BEIRUT: Lebanon’s North Africa Commercial Bank froze an undisclosed amount of assets belonging to the Libyan regime, according to local media reports Tuesday.
Speaking to The Daily Star, the bank would not deny or confirm that it carried out the measures mentioned in the reports
An-Nahar newspaper said that at the behest of the U.N., the Central Bank instructed NACB to freeze any assets belonging to the Libyan government, pursuant to United Nations Security Council resolutions 1970 and 1973.
The two resolutions stipulate that member states should freeze funds, other financial assets and economic resources on their territories which are owned or controlled, directly or indirectly, by the Libyan regime.

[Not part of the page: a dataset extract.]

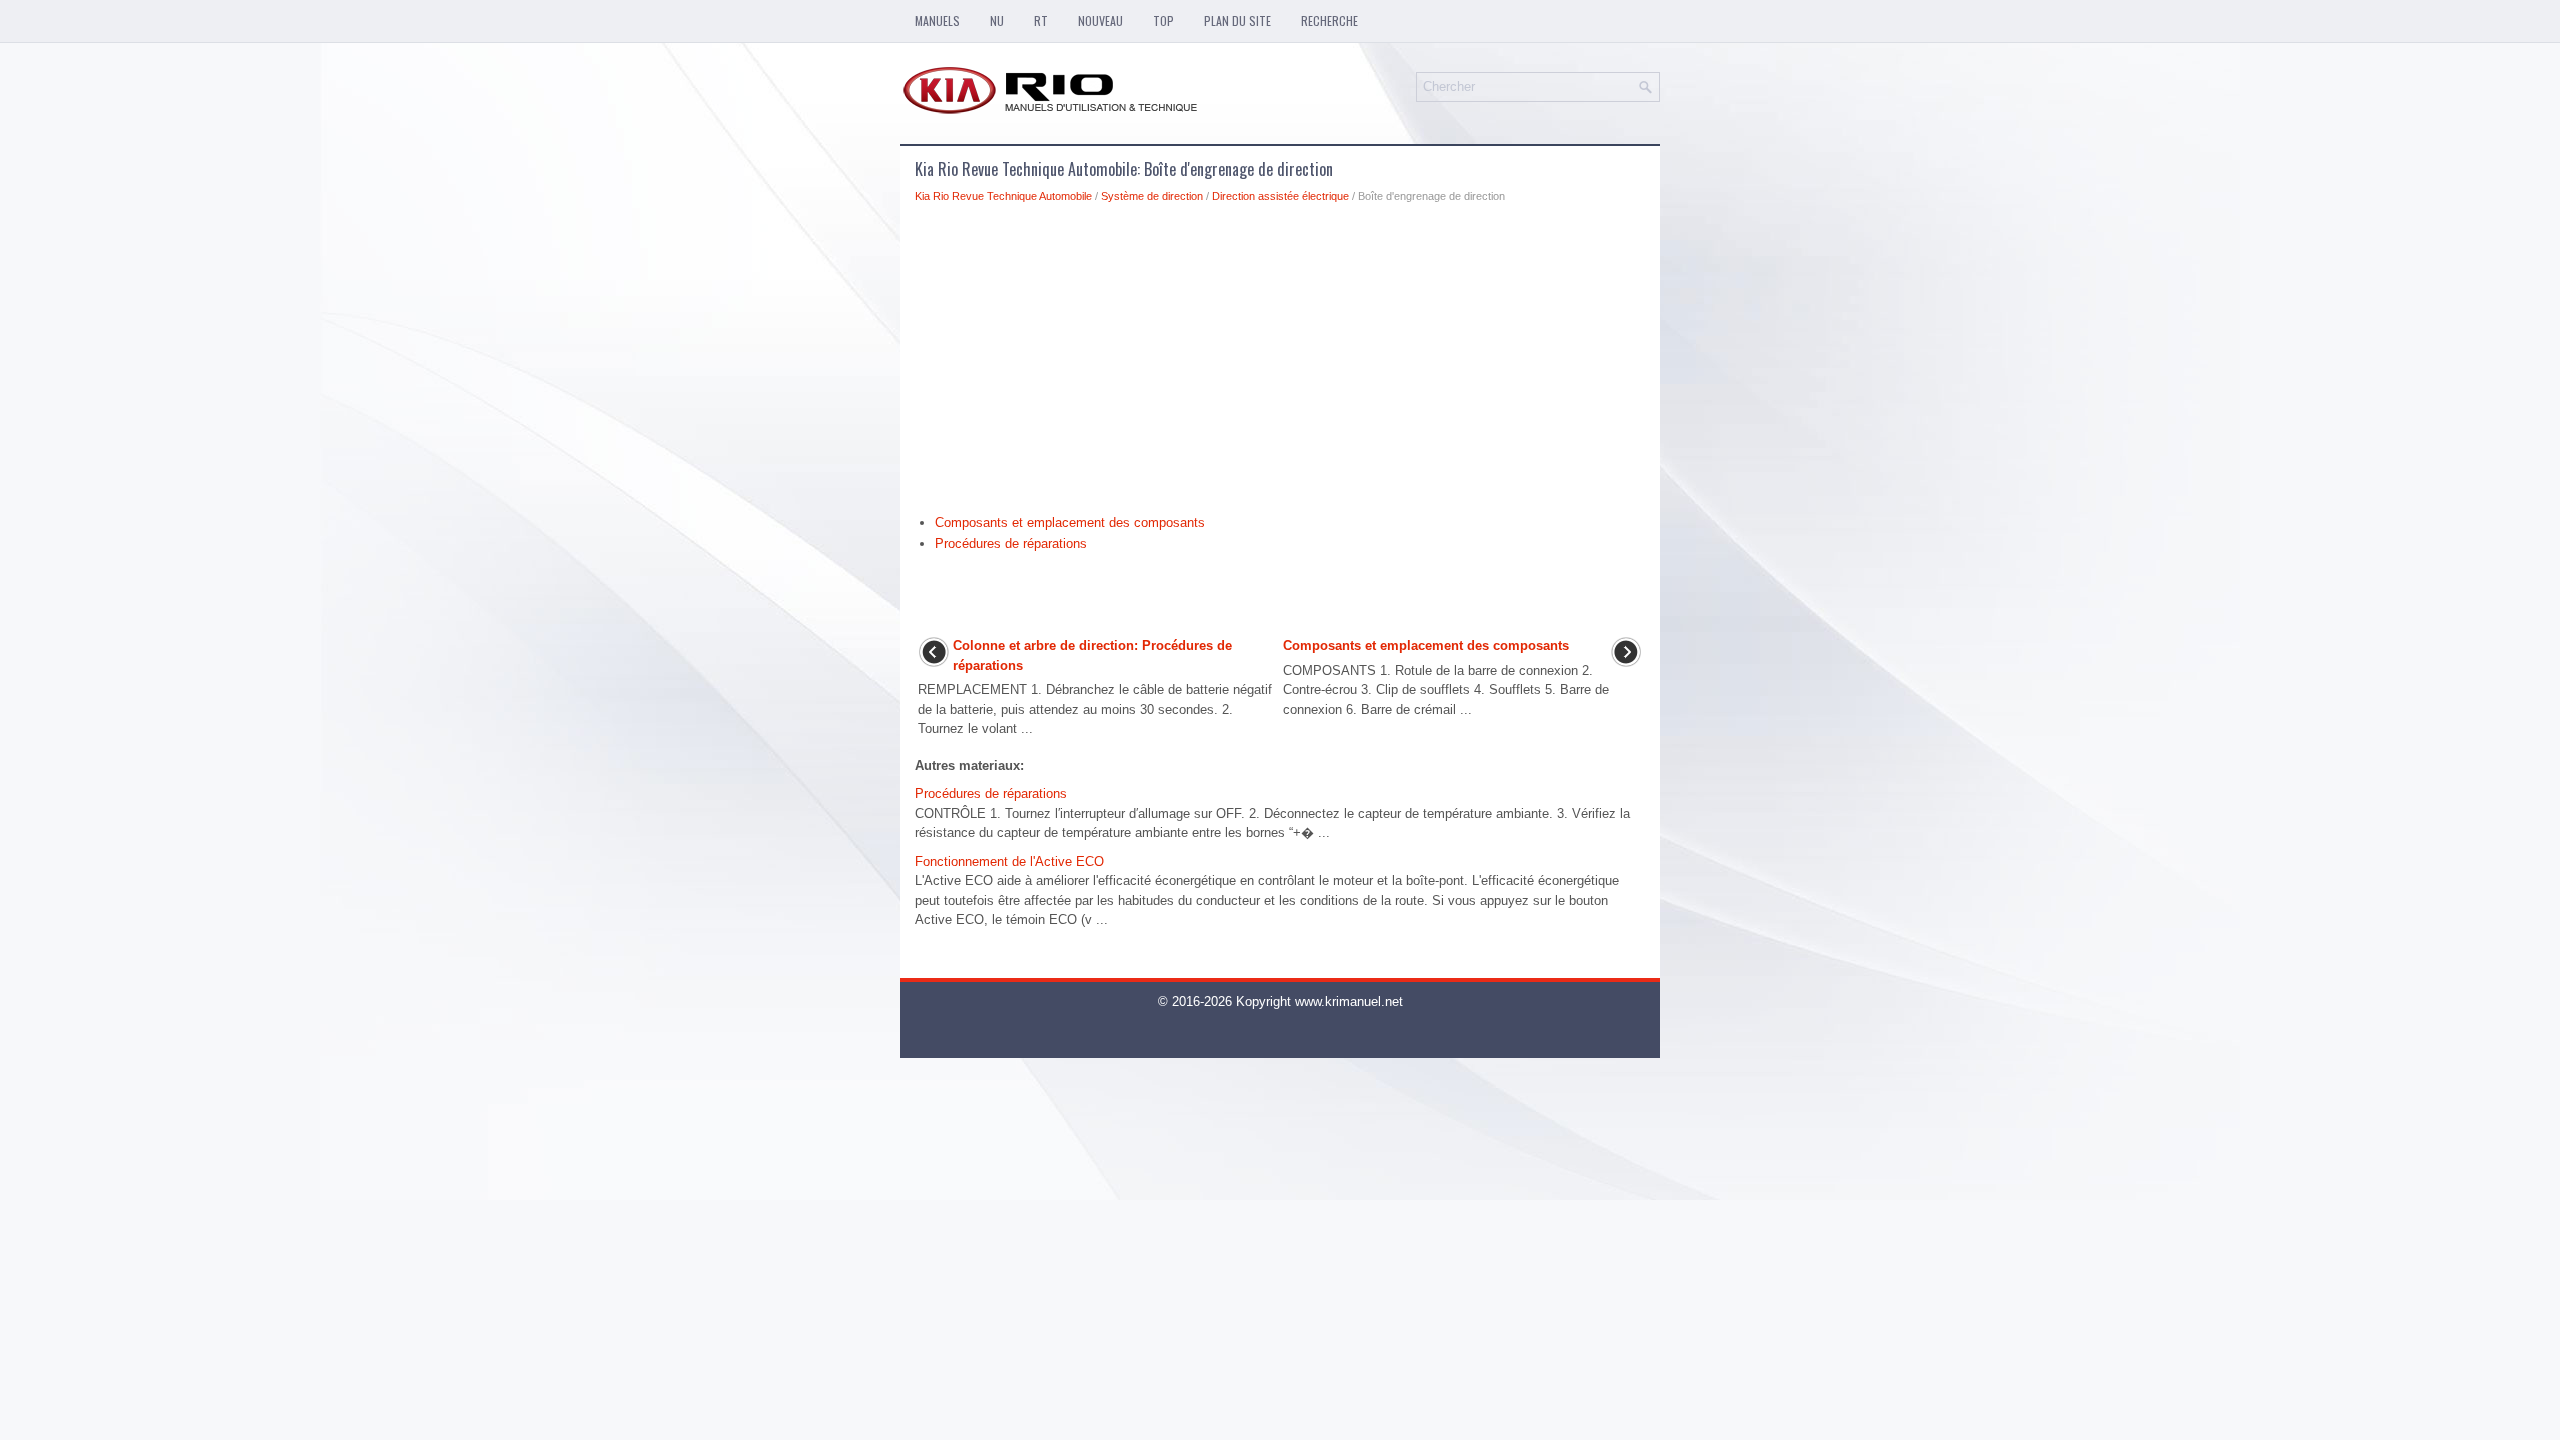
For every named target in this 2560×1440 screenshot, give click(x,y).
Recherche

“I can’t tell you whether we have [frozen accounts] or not,” Naji al-Halabi, assistant to the general manager at NACB told The Daily Star, adding that revealing such information would violate banking secrecy policy.

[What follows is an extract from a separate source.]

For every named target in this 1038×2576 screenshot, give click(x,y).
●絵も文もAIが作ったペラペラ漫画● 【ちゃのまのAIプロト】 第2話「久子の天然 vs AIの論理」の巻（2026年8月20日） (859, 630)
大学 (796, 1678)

“Whether this is true or not, there is a special investigative commission that can freeze accounts of people that might [even] have nothing to do with Libya … If there is a decision to freeze any account, we would, but that does not affect the bank,” Halabi said.
The news comes a week after reports that the Lebanese-Canadian Bank froze assets of former Tunisian first lady Leila Trabolsi and some of her relatives in an apparent bid to seize cash belonging to recently deposed Arab rulers.
In the An-Nahar report, the paper also said that the bank had ceased its commercial activities.
Halabi denied that the bank’s activities had been frozen since February when the first resolution was passed and ridiculed the news report by An-Nahar.
“We have normal operations in terms of our credits, money transfer, accounts, clients and everything else. [The news reports] is baseless,” Halabi said.
Sources told An-Nahar that a further investigation was under way to ascertain whether there were any remaining accounts for the Libyan regime in banks in Lebanon.
Founded in Beirut in 1973, “North Africa Commercial Bank S.A.L” was formerly named “The Arab Libyan Tunisian Bank SAL” due to the fact that the two main shareholders were Libyan Foreign Bank-Libya and Société Tunisienne de banque – Tunisia. The bank’s name was changed in December 1989 as above, after the Tunisian shares were sold to Libyan Arab Foreign Bank and to Lebanese shareholders.
NACB was first established in 1973 under the name The Arab Libyan Tunisian Bank SAL when the two main shareholders were Libyan Foreign Bank-Libya and Société Tunisienne de banque – Tunisia.
After the Tunisian shares were sold to Libyan Arab Foreign Bank and to Lebanese shareholders, the bank became NACB in 1989, with 99.54 percent of the shares belonging to Tripoli-based Libyan Foreign Bank, 0.45 percent to Beirut-based Demoreco Holding S.A.L and 0.01 percent to member of the board of directors.
NACB has a total paid-up capital of LL128,599,170,000, according to the NACB website and operates as a commercial bank offering retail and commercial services and products.